Stored data entries:
•••••
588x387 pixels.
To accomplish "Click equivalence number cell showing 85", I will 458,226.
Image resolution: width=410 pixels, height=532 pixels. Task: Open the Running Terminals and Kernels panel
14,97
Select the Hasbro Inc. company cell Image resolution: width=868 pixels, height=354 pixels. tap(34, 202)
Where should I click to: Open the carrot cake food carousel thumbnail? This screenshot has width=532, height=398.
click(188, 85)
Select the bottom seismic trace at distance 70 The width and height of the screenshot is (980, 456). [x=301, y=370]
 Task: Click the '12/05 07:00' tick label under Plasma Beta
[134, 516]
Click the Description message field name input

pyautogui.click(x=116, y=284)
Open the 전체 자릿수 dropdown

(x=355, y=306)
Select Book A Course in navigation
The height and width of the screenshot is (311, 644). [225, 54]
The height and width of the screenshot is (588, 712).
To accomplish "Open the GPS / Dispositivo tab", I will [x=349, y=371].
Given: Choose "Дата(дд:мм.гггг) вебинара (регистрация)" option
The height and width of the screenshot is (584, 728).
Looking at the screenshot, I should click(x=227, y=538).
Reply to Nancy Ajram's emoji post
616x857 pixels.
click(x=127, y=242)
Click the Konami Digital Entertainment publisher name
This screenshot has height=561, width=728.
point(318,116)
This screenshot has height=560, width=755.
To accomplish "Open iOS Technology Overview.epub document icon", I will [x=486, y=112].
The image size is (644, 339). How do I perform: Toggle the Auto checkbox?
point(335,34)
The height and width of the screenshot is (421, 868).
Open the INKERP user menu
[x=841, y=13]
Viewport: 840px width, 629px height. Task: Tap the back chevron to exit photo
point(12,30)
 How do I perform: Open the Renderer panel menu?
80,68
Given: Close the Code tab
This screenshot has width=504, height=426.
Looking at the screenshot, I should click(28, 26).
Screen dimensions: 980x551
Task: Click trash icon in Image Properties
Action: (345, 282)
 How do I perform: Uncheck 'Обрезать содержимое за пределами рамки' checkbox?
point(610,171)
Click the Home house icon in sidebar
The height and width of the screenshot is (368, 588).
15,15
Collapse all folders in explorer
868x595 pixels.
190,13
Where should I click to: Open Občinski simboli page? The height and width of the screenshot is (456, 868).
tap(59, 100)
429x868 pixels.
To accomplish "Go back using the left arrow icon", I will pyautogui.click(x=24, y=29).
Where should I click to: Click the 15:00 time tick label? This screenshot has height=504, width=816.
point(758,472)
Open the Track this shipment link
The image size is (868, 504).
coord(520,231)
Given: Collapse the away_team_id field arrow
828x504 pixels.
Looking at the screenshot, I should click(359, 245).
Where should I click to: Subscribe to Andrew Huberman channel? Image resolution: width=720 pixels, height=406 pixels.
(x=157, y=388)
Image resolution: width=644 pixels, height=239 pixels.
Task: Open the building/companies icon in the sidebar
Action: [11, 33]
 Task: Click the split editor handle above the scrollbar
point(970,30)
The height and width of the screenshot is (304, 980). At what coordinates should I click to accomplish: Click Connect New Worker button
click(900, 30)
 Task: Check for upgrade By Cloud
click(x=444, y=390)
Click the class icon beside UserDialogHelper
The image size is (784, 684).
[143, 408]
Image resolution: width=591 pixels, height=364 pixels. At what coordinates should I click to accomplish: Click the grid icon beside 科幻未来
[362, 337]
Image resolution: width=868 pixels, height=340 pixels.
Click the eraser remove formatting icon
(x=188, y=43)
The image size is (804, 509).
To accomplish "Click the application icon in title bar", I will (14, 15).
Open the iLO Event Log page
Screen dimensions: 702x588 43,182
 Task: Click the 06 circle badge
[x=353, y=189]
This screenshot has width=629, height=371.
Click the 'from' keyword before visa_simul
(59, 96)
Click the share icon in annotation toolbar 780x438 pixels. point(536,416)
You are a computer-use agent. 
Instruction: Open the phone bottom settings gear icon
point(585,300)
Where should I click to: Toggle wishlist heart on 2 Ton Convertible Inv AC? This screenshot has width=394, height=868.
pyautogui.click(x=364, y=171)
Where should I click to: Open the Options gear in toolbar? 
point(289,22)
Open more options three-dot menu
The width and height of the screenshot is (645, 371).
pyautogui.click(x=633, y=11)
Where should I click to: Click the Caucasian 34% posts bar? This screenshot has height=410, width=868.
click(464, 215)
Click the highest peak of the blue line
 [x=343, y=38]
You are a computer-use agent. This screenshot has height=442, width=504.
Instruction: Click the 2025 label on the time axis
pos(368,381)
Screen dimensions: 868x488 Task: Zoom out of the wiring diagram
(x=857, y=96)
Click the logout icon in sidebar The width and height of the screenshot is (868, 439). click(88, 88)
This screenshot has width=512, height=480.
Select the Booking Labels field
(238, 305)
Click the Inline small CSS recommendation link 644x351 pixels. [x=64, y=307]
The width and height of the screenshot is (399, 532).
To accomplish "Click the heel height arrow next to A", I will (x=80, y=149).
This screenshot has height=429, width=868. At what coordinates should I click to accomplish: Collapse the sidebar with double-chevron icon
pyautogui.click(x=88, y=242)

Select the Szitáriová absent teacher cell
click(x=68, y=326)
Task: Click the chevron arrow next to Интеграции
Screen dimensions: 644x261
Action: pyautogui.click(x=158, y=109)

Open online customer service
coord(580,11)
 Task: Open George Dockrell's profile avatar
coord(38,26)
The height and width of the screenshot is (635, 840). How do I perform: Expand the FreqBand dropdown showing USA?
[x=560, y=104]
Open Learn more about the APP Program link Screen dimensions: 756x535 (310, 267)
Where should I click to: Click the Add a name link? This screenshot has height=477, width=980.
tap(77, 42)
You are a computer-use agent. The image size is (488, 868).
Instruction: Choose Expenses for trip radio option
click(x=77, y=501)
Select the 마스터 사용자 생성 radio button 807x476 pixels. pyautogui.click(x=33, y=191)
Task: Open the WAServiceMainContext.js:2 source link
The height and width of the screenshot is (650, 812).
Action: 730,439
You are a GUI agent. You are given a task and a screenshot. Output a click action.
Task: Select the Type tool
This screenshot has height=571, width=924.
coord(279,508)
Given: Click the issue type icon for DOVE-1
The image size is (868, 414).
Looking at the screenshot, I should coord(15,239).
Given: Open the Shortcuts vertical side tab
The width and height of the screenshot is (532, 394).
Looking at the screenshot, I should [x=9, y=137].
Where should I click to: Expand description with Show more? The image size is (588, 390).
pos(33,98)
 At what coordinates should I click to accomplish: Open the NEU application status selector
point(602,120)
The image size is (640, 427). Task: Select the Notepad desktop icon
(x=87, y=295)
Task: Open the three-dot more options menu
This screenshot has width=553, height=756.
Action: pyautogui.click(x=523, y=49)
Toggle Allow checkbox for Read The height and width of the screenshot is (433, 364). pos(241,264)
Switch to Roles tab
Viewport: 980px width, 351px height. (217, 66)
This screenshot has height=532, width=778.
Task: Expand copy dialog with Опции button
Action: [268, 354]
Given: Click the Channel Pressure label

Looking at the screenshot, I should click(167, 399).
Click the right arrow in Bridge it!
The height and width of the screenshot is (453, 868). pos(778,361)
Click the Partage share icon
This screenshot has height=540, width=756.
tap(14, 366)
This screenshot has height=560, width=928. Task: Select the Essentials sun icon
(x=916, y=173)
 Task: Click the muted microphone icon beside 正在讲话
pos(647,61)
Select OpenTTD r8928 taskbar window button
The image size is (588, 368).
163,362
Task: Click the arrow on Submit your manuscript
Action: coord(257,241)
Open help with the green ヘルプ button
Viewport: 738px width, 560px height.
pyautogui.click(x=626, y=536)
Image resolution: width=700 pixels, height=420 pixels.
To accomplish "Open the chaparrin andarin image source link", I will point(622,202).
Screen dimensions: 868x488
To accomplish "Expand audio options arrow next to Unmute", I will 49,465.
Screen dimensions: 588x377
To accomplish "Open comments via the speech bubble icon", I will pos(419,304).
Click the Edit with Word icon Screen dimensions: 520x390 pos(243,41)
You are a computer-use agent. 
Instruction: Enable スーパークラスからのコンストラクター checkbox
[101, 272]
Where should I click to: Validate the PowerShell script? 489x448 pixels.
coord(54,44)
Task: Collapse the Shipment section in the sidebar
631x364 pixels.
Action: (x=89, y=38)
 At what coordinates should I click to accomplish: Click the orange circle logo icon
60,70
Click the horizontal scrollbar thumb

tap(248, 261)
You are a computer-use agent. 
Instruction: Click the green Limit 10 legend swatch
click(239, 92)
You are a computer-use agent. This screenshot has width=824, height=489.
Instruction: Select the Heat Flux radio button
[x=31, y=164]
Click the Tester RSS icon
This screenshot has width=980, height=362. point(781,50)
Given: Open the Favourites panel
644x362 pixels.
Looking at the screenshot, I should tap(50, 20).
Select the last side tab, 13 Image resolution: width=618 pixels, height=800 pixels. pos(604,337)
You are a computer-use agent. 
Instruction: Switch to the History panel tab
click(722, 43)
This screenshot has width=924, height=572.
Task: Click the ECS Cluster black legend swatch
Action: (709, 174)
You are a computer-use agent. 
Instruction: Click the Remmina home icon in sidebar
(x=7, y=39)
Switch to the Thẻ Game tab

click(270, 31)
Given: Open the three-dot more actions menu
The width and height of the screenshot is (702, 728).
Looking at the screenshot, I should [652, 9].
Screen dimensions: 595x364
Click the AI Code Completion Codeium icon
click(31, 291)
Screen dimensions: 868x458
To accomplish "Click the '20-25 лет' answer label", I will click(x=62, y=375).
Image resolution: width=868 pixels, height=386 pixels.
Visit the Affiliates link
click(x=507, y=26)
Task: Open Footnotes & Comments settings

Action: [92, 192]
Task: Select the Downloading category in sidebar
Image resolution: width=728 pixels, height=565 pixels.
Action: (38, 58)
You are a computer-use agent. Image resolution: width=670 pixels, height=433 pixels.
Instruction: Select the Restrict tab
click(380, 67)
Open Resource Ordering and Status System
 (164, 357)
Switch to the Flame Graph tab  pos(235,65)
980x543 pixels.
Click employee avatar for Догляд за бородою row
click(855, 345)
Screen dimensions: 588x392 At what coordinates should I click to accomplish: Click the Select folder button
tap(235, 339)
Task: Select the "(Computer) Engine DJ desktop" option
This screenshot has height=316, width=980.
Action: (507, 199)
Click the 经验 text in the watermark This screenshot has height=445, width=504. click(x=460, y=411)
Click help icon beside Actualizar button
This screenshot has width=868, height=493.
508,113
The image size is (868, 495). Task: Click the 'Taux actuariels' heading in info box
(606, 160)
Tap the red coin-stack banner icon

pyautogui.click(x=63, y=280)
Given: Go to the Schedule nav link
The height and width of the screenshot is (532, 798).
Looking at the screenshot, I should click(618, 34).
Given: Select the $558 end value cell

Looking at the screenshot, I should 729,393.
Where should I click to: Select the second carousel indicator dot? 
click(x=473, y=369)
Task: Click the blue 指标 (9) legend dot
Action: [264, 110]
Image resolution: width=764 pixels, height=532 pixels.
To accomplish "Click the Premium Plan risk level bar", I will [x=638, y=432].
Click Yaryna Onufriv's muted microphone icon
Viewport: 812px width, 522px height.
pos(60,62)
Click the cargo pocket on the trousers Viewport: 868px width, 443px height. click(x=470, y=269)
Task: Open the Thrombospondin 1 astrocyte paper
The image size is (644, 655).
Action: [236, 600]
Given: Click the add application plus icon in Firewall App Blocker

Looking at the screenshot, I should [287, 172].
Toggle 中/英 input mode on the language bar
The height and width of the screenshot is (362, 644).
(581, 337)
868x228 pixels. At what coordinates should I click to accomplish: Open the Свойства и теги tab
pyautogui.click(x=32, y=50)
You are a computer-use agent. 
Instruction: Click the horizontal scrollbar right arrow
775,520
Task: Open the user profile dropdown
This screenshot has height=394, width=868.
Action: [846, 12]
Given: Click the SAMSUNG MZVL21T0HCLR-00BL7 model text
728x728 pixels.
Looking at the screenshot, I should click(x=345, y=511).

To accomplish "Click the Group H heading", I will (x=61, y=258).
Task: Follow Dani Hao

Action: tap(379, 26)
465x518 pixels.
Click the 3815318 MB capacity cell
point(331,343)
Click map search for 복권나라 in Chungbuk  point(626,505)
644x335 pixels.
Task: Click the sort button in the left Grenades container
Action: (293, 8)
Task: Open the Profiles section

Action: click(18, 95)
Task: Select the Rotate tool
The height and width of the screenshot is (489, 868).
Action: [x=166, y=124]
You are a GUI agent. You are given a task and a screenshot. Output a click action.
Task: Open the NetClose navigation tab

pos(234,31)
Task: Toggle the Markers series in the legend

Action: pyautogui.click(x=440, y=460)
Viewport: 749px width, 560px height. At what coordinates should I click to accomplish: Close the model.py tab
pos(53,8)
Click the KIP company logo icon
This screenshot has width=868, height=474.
•••••
-- The problem --
In the entries above, the lines from the one bearing "has height=442, width=504." up to and including the one bearing "The width and height of the screenshot is (399, 532)." should be transcribed exactly; no other line is wanted.

-- Written answer --
You are a computer-use agent. This screenshot has height=442, width=504.
Instruction: Click the 2025 label on the time axis
pos(368,381)
Screen dimensions: 868x488 Task: Zoom out of the wiring diagram
(x=857, y=96)
Click the logout icon in sidebar The width and height of the screenshot is (868, 439). click(88, 88)
This screenshot has width=512, height=480.
Select the Booking Labels field
(238, 305)
Click the Inline small CSS recommendation link 644x351 pixels. [x=64, y=307]
The width and height of the screenshot is (399, 532).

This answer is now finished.